Trollope’s Phineas Redux, like the other Palliser novels, has a domestic plot and a political plot, and the political plot here spins out from the decision by Mr. Daubeny, the Prime Minister, to come up with a bill for the disestablishment of the Church of England. (Daubeny is a stand-in for Benjamin Disraeli, who never did anything quite like this. But we’ll set aside the real-life correspondences for this post.) This a curious, indeed a shocking, decision because Daubeny is a Conservative, and the Conservative Party in the Victorian era was very much the party of the Church. How could be betray the very heart of his constituency this way?
The answer is that in the recent election his party lost their majority, and in ordinary circumstances it would be incumbent on him to resign. So he creates extraordinary circumstances. His idea, it appears — we are not privileged to know his mind — is that most of his own party will stand with him as a matter of disciplinary obedience, while the many Liberals who have long wanted disestablishment will vote with him across party lines. Thus, on the basis of this single bill-to-come — he hasn’t produced it yet, only announced his plan to — Daubeny can remain in his place as P.M.
Some Liberals are willing to join Daubeny; some, following their leader Mr. Gresham (= Gladstone), are determined to oppose him; some are uncertain. Those uncertain ones want to see the Church disestablished — and, by the way, not necessarily because they dislike the Church: some of the most devoted churchmen in England have long wanted disestablishment in order to free the Church to preach and teach the Gospel without political interference — but they do not believe that Daubeny would do the job properly. They suspect that anyone capable of acting as cynically as Daubeny does cannot possibly carry through the process of disestablishment in a competent and appropriate way.
All of which puts me in mind of Brexit. As a strong proponent of subsidiarity, I am temperamentally disposed to welcome any effort at devolution. I’d love to see Britain freed from accountability to Brussels — and, for that matter, Scotland freed from accountability to England. (I’m even open to the restoration of the Republic of Texas — but that’s a story for another post.) I will always seek to move in the direction of localism and will always be suspicious of institutional cosmopolitanism. I am therefore supportive of Brexit in principle.
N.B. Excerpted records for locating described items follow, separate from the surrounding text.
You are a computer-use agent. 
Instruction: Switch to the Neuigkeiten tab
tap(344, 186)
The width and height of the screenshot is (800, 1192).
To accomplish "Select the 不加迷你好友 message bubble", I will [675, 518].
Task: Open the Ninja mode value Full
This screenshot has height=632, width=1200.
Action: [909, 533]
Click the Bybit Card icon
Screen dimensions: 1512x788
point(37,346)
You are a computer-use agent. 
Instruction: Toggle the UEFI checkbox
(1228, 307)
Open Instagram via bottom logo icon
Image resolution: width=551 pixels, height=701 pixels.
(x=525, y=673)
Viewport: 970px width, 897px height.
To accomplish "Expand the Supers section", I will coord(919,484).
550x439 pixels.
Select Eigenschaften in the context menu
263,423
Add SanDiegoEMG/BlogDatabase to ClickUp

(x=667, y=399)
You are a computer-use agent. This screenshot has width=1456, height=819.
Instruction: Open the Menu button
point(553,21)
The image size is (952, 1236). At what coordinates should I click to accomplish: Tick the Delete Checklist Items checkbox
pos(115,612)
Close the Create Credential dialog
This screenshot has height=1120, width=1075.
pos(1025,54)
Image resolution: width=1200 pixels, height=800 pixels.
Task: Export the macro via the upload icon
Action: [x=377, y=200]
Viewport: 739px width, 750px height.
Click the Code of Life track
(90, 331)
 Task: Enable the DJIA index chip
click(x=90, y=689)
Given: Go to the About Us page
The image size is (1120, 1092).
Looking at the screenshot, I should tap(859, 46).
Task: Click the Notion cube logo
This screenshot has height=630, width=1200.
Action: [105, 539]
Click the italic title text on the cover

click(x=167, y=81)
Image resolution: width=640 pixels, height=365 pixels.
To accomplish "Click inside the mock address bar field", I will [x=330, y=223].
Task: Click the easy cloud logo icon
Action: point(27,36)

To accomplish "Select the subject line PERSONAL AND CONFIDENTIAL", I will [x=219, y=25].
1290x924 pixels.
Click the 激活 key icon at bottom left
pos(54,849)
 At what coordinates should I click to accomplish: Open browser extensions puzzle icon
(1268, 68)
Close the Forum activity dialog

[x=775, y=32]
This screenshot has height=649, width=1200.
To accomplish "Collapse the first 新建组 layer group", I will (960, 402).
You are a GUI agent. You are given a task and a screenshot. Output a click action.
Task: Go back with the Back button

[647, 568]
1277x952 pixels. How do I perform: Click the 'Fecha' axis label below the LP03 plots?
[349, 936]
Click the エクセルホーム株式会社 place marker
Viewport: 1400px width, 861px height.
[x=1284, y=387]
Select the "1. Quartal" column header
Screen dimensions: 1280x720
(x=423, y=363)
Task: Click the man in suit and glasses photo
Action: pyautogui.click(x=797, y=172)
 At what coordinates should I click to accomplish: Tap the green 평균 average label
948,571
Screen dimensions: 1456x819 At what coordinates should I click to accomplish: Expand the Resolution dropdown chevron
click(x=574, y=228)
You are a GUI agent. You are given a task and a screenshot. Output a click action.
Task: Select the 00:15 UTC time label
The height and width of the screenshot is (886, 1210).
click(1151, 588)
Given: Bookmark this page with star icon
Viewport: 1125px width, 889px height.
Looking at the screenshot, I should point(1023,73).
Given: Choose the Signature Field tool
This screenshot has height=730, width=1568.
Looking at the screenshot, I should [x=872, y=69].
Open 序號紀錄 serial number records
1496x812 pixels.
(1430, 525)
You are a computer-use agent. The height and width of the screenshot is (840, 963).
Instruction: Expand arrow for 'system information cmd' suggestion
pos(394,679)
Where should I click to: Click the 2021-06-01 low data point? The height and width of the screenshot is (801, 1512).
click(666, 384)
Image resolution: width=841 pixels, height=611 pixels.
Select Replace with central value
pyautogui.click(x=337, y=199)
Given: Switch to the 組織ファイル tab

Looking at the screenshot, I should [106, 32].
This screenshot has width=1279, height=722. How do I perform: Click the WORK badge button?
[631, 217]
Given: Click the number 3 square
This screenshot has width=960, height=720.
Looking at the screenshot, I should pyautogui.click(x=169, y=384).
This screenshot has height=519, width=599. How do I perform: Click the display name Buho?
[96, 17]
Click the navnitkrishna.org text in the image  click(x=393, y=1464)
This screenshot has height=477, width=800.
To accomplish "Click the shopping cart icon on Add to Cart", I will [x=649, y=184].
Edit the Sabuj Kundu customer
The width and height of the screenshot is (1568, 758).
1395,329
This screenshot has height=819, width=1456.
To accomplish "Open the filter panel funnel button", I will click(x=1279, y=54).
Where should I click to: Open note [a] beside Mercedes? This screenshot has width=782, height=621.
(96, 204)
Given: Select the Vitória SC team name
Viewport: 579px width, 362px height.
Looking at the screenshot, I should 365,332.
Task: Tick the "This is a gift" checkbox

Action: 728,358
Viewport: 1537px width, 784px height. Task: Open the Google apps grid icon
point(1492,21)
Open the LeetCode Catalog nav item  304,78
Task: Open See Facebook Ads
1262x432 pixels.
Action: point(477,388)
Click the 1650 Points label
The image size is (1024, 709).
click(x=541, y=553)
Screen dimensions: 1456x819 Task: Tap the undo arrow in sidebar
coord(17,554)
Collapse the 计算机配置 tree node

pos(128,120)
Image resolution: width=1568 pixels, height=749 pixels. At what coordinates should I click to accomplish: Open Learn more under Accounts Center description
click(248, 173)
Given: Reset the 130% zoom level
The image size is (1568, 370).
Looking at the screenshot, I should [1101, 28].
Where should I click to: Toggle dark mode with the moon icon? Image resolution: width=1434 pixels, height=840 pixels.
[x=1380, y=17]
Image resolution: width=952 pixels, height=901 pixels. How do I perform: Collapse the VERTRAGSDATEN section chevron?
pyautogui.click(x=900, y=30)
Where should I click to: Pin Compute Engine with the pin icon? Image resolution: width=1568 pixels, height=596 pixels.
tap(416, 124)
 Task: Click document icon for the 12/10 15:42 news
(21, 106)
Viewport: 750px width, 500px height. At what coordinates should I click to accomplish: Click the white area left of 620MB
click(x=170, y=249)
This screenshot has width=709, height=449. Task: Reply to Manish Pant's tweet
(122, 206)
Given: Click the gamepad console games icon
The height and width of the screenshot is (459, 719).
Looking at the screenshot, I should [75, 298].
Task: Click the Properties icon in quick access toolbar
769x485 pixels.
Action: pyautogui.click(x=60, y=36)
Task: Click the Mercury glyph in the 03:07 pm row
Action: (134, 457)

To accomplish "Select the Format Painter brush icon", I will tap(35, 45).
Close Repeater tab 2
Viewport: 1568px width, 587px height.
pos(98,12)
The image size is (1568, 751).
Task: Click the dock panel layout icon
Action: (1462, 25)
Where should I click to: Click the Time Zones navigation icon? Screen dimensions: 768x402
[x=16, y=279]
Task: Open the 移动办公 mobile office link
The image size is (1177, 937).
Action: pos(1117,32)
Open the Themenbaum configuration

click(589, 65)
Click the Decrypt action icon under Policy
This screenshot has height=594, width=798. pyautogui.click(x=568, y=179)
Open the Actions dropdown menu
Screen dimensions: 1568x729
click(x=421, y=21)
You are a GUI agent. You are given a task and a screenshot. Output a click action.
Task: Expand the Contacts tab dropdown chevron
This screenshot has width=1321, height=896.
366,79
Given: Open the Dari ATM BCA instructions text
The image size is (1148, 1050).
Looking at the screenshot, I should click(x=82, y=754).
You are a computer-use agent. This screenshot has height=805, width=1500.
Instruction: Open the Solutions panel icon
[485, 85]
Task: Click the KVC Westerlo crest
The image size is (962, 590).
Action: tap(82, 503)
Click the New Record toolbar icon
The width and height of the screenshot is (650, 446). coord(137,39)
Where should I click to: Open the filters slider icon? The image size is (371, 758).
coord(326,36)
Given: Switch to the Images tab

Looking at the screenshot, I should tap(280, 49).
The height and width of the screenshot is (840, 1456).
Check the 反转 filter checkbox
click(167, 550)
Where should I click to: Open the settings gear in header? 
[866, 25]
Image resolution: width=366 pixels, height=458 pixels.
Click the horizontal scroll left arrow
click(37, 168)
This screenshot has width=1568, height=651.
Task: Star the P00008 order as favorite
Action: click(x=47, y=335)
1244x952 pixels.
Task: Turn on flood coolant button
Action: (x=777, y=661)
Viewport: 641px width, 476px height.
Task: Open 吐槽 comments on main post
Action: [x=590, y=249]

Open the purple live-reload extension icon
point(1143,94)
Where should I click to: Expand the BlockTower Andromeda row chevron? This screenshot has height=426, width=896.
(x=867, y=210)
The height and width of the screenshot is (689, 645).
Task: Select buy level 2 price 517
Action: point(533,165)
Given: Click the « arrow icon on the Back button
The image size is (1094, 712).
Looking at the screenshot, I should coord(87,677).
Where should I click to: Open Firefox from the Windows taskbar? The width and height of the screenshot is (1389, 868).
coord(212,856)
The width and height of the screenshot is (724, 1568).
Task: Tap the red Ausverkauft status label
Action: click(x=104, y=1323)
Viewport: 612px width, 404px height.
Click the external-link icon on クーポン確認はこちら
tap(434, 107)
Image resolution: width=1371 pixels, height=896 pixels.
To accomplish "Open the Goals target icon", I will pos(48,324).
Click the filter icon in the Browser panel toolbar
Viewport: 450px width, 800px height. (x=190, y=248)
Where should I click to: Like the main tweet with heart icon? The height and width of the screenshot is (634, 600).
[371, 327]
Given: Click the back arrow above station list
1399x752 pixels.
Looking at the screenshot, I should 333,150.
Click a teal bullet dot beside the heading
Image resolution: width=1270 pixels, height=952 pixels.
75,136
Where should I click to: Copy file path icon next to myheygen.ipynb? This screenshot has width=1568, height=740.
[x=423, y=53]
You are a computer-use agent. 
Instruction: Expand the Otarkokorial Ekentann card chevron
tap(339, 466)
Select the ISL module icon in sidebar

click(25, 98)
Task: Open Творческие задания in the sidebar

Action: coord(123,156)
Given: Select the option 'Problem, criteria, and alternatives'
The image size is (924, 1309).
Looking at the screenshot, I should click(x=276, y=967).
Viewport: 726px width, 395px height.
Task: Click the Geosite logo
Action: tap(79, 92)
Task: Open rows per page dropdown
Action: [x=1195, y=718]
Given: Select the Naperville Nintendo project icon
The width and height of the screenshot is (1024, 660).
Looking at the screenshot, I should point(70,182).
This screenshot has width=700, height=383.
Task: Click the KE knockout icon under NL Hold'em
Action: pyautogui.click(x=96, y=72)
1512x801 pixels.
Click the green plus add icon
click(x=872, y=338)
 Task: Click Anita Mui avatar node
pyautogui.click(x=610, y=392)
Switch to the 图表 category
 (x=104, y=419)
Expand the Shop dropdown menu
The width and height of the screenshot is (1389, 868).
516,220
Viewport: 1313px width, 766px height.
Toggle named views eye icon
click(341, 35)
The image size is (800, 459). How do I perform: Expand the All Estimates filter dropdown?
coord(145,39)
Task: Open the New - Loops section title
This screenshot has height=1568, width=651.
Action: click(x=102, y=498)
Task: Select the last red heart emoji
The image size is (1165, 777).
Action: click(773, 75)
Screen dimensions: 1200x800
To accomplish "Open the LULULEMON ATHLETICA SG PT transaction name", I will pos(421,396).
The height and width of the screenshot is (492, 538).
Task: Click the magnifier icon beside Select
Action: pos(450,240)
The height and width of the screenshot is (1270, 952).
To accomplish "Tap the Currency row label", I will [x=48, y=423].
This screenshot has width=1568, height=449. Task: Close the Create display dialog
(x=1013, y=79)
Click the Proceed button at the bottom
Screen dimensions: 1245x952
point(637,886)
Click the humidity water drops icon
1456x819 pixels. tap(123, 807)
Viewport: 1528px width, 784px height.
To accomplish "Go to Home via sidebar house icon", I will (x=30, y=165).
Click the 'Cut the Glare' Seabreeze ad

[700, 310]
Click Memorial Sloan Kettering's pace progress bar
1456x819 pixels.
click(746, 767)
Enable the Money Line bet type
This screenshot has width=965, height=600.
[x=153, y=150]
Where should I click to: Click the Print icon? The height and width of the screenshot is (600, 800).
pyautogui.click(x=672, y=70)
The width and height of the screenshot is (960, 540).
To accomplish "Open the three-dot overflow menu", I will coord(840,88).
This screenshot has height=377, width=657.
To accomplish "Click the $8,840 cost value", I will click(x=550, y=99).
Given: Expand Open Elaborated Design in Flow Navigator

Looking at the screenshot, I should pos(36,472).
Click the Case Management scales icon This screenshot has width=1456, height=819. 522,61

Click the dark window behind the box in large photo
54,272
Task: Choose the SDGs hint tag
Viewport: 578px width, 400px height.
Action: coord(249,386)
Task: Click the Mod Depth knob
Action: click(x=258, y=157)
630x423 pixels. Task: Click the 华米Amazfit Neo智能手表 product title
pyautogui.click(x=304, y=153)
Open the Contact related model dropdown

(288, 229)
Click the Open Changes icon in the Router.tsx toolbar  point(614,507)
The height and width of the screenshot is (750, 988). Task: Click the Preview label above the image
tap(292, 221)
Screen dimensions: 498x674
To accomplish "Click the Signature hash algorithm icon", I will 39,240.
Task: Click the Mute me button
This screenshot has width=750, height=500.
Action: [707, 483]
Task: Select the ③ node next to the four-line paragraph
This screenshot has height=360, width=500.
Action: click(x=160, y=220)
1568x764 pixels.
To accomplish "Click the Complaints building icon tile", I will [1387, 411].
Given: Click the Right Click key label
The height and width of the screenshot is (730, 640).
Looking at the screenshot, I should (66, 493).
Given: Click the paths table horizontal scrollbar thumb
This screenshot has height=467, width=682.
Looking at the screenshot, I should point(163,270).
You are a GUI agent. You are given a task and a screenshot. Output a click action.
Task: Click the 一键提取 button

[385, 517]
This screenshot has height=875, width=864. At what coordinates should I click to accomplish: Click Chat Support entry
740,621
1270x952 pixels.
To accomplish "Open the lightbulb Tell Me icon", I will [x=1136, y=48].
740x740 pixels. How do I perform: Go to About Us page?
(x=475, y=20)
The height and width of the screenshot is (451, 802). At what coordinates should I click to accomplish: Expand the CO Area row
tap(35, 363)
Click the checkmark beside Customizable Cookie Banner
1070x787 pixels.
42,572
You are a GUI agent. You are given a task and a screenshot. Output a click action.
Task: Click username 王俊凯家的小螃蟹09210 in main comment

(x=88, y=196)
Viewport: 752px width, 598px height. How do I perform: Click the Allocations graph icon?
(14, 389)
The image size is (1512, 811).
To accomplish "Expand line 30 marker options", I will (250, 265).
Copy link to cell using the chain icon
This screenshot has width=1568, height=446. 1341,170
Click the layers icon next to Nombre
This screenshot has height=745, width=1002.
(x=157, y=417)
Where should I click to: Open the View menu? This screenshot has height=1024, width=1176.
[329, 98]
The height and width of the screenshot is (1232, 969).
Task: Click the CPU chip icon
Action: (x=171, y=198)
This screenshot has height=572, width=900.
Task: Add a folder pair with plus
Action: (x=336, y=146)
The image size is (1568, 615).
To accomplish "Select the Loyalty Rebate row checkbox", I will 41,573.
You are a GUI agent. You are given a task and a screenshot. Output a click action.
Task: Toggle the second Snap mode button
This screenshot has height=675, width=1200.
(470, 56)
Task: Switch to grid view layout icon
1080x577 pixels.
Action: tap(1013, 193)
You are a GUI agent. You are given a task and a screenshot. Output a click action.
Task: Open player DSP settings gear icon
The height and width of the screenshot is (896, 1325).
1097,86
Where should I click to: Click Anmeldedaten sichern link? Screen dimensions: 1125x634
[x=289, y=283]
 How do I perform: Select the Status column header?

But a Brexit designed and managed by these people? I don’t think so. They are more cynical than Mr. Daubeny and less — far less — competent. It’s a feeling I often have with the Trump administration as well: even on those relatively rare occasions when I think they have a good policy in mind, I simply don’t believe that they can carry out that policy honestly, fairly, and successfully. In politics, principle is important; but good principles can produce political disasters when implemented by buffoons.